At this past week’s Storage Visions in Las Vegas, NV, held at the Riviera Casino and Hotel, Facebook’s Capacity Management Engineer, Jeff Qin, delivered a keynote that provided some valuable insight into how uber-large enterprise data center infrastructures may need to evolve to meet their unique compute and storage requirements. As these data centers daily may ingest hundreds TBs of data that must be managed, manipulated and often analyzed in near real-time conditions, even the most advanced server, networking and storage architectures that exist today break down.
Qin explained that in Facebook’s early days it also started out using these technologies that most enterprises use today. However the high volumes of data that it ingests coupled with end-user expectations that the data be processed quickly and securely and then managed and retained for years (and possibly forever) exposed the shortcomings of these approaches. Facebook quickly recognized that buying more servers, networking and storage and then scaling them out and/or up resulted in costs and overhead that became onerous. Further, Facebook recognized that the available CPU, memory and storage capacity resources contained in each server and storage node were not being used efficiently.
To implement an architecture that most closely aligns with its needs, Facebook is currently in the process of implementing a Disaggregated Rack strategy. At a high level, this approach entails the deployment of CPU, memory and storage in separate and distinct pools. Facebook then creates virtual servers that are tuned to each specific application’s requirements by pulling and allocating resources from these pools to each virtual server. The objective when creating each of these custom application servers is to utilize 90% of the allocated resources to use them as optimally as possible.
Facebook expects that by taking this approach that, over time, it can save in the neighborhood of $1 billion. While Qin did not provide the exact road map as to how Facebook would achieve these savings, he provided enough hints in his other comments in his keynote that one could draw some conclusions as to how they would be achieved.
For example, Facebook already only acquires what it refers to as “vanity free” servers and storage. By this, one may deduce that it does not acquire servers from the likes of Dell or HP or storage from the likes of EMC, HDS or NetApp (though Qin did mention Facebook did initially buy from these types of companies.) Rather, it now largely buys and configures its own servers and configures and configures them by itself to meet its specific processing and storage needs.
Also it appears that Facebook may be or is already buying the component parts that make up server and storage such as the underlying CPU, memory, HDDs and network cabling to create its next gen cloud computing data center. Qin did say that what he was sharing at Storage Visions represented what equated to a 2 year strategy for Facebook so exactly how far down the path that it is toward implementing it is unclear.
Having presented that vision for Facebook, the presentations at Storage Visions for the remainder of that day and the next were largely spent showing why this is the future at many large enterprise data centers but why it will take some time to come to fruition. For instance, there were some presentations on next generation interconnect protocols such as PCI Express, Infiniband, iWarp and RoCE (RDMA over Converged Ethernet).
This high performance, low latency protocols are needed in order to deliver the high levels of performance between these various pools of resources that enterprises will need.

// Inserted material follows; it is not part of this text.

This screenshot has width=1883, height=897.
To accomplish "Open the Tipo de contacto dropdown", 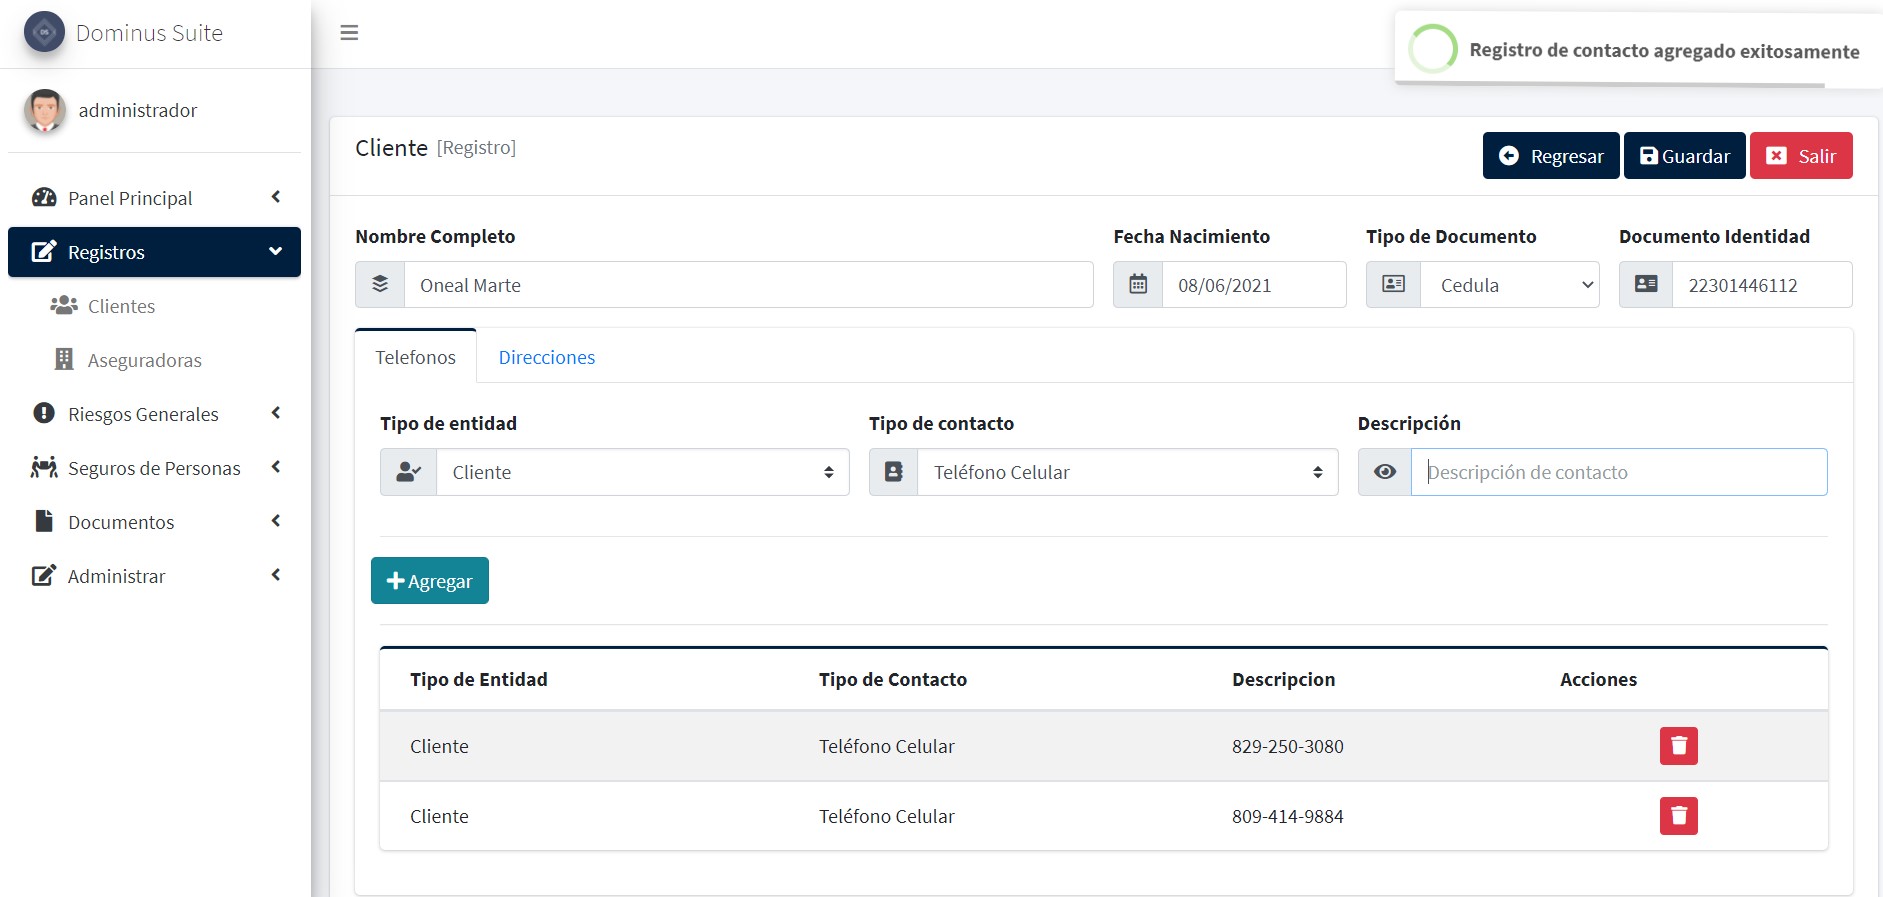I will 1127,472.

As resources get disaggregated, their ability can achieve the same levels of performance that can within servers or storage arrays diminishes since there is more distance and communication required between them. While performance benchmarks of 700 nanoseconds are already being achieved using some of these protocols, these are in dedicated, point-to-point environments and not in switched fabric networks.

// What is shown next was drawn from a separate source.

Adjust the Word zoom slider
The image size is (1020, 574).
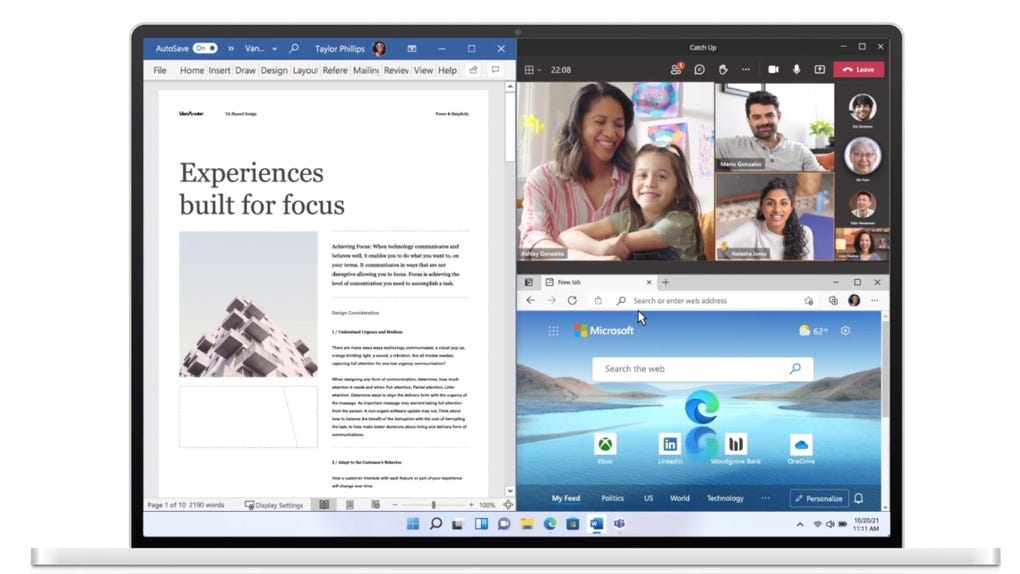click(x=433, y=505)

Further, there was very little discussion as to what type of cloud operating system would overlay all of these components so as to make the creation and ongoing management of these application-specific virtual servers across these pools of resources possible. Even assuming such an OS did exist, tools that manage its performance and underlying components would still need to be developed and tested before such an OS could realistically be deployed in most production environments.
Facebook’s Qin provided a compelling early look into what the next generation of cloud computing may look like in enterprise data centers. However the rest of the sessions at Storage Visions also provided a glimpse into just how difficult the task will be for Facebook to deliver on this ideal as many of the technologies needed are still in their infancy stages if they exist at all.